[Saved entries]
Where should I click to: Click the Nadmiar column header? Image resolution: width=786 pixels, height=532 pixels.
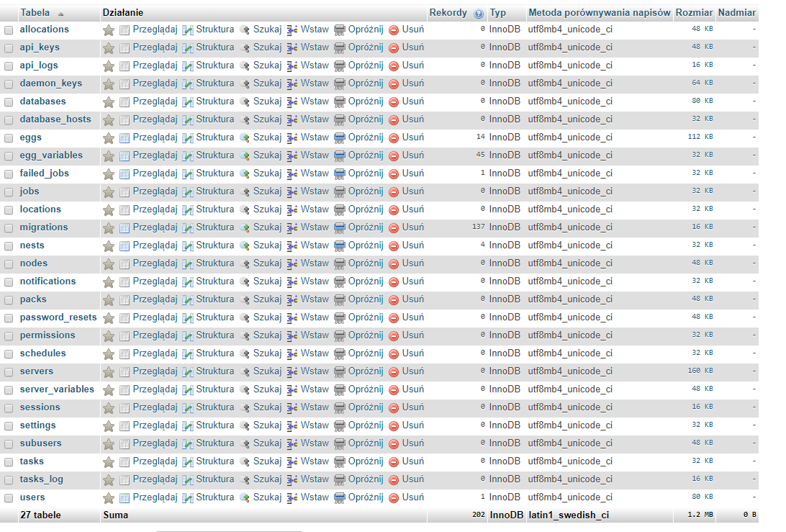coord(737,13)
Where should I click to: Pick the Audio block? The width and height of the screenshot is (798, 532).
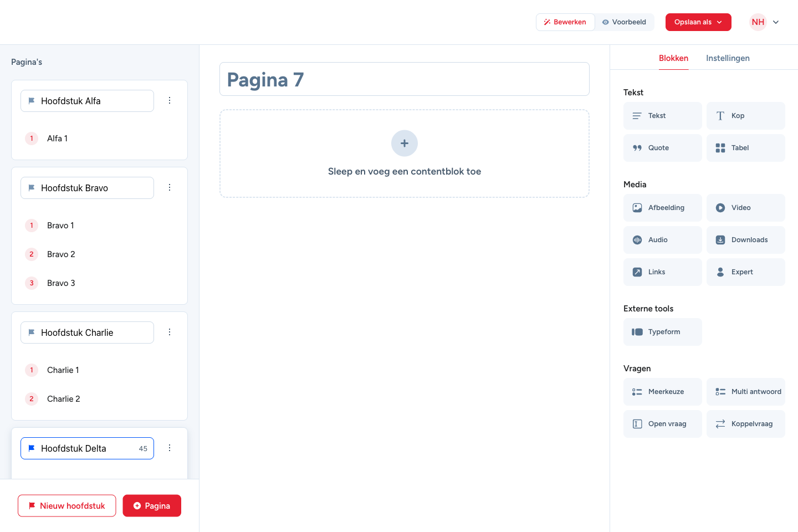coord(662,240)
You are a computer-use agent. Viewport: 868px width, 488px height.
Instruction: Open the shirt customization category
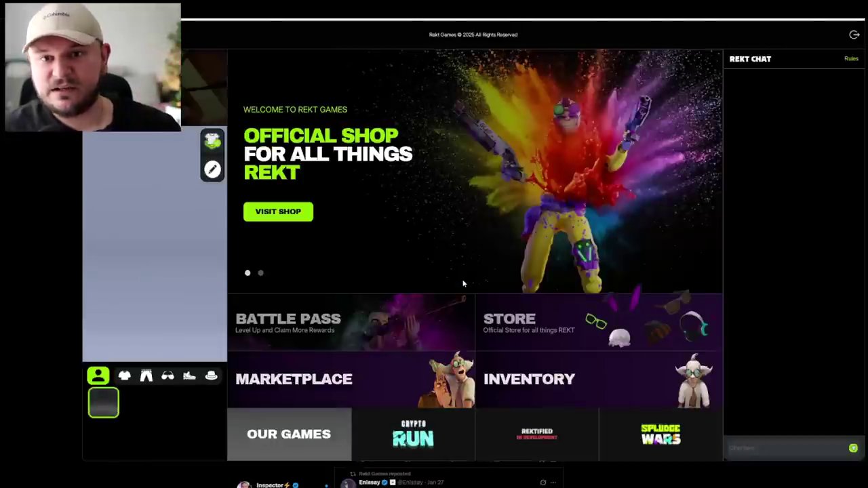point(125,375)
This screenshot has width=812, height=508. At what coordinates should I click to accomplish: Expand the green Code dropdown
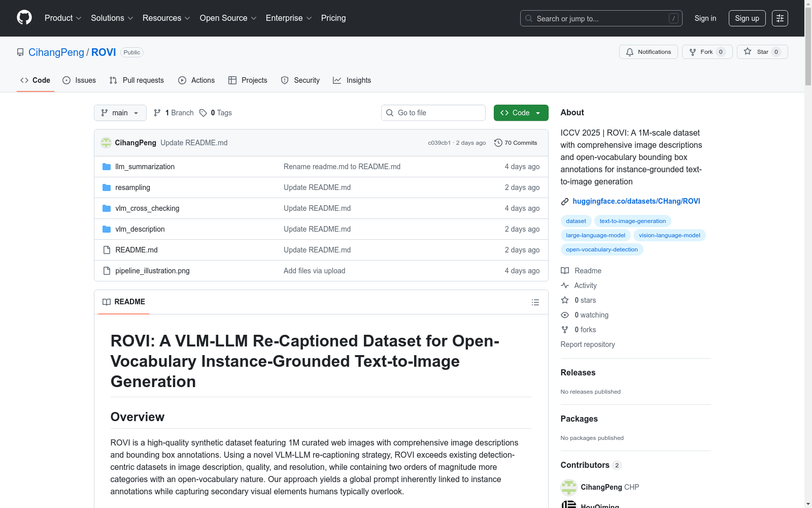click(521, 113)
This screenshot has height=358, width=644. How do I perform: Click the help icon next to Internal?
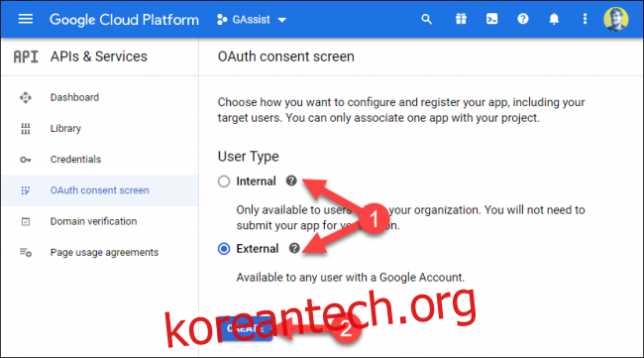point(291,180)
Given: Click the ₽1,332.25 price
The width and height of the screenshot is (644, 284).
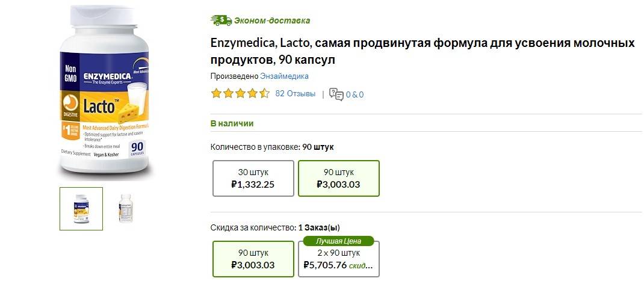Looking at the screenshot, I should pos(253,184).
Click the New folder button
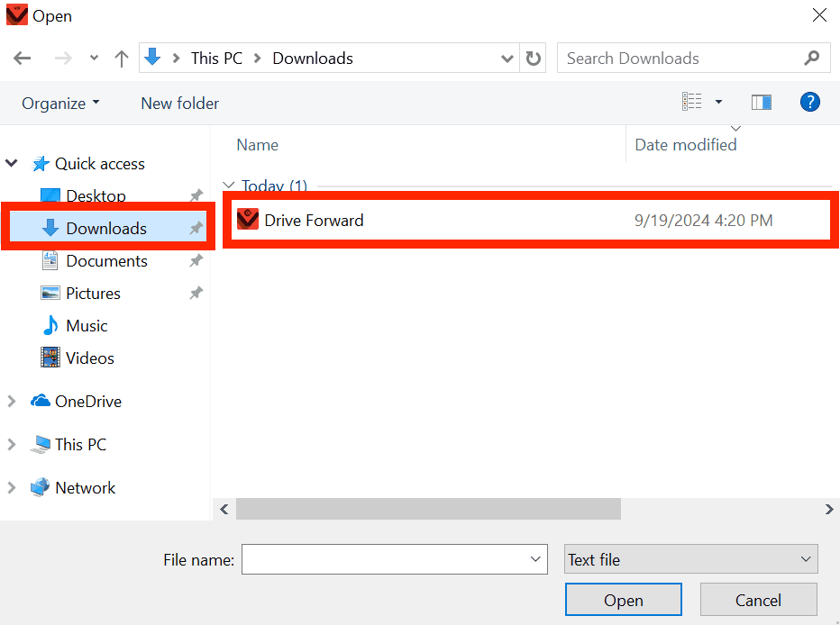The height and width of the screenshot is (625, 840). [179, 103]
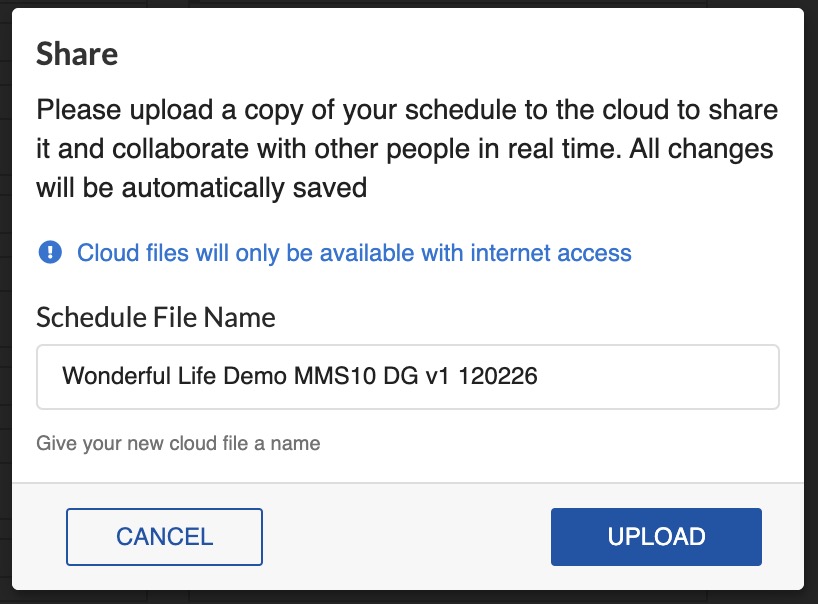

_Directions_
Set down word for word every line from the line containing "Given: Click the ₽1,332.25 price" through the last line of the entries, and nothing more; no pictures.

_Answer section_
Given: Click the ₽1,332.25 price
The width and height of the screenshot is (644, 284).
Looking at the screenshot, I should pos(253,184).
Click the New folder button
The height and width of the screenshot is (625, 840). [179, 103]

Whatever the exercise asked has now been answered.